- **Exercise**
Leaving out every picture, output the records below exactly as they are.

- **Supplied records**
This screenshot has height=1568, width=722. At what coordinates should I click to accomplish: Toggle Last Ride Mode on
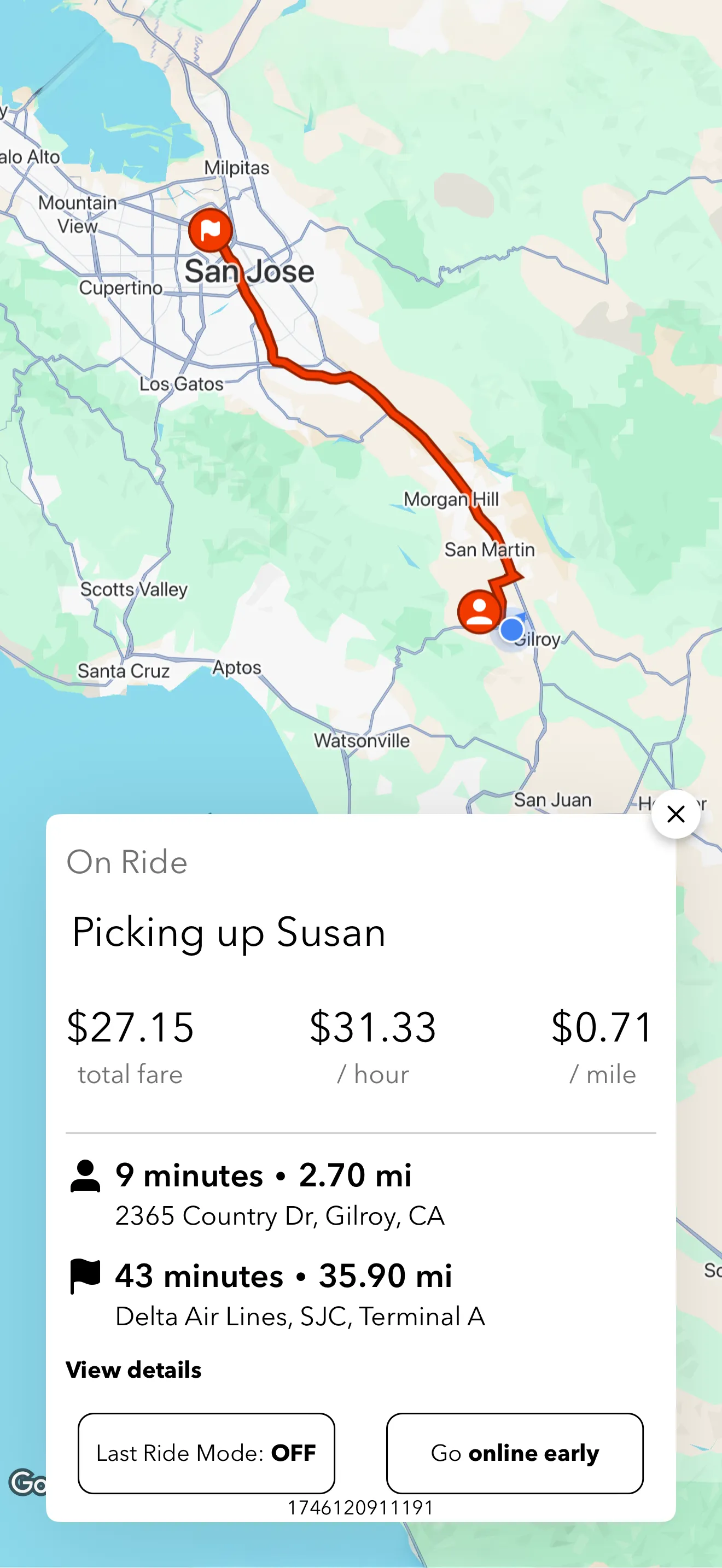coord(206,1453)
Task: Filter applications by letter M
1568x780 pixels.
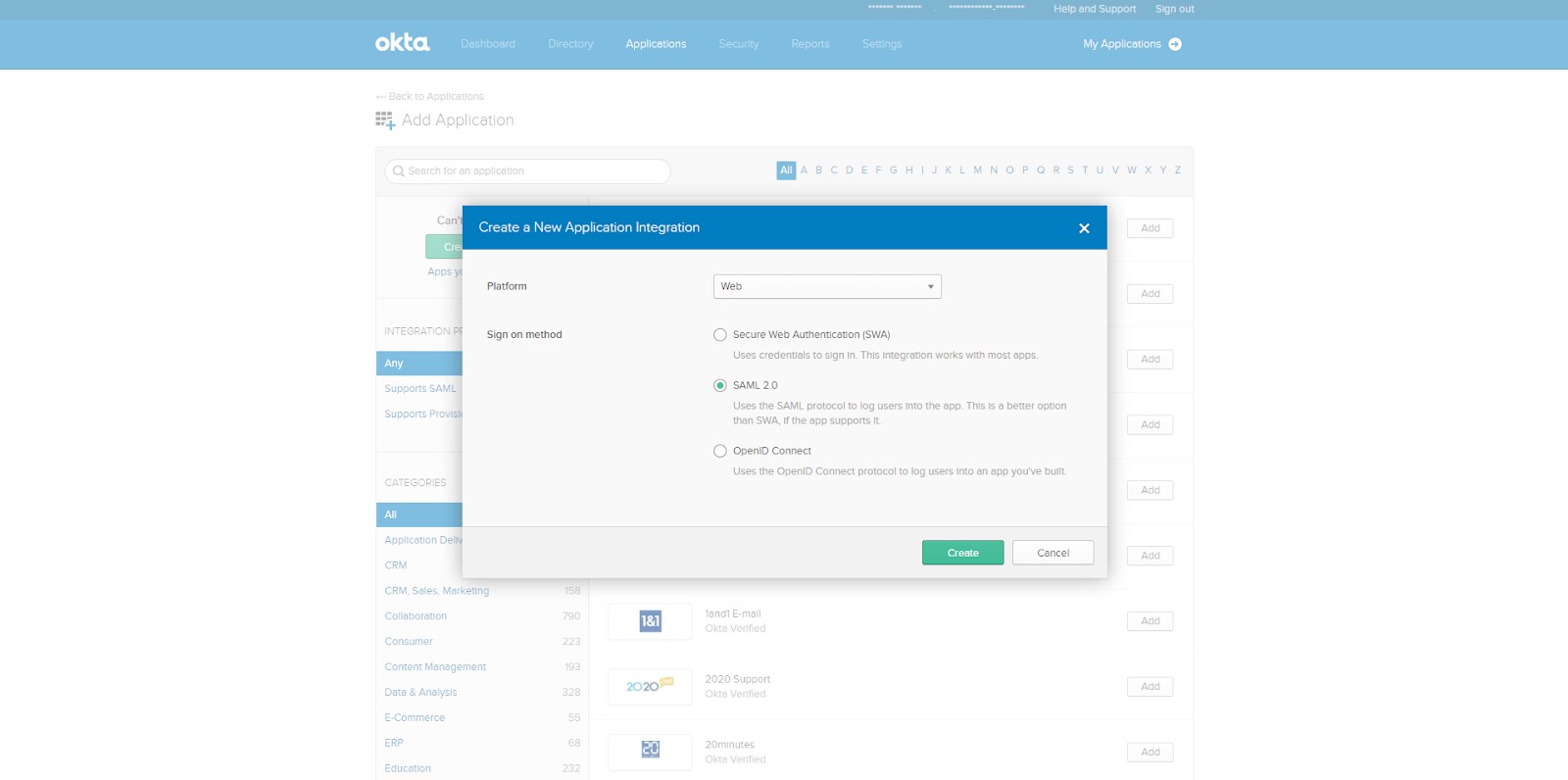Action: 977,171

- **Problem solution**
This screenshot has height=1568, width=722. At what coordinates should I click to accomplish: Toggle Last Ride Mode on
coord(206,1453)
Task: Filter applications by letter M
1568x780 pixels.
Action: 977,171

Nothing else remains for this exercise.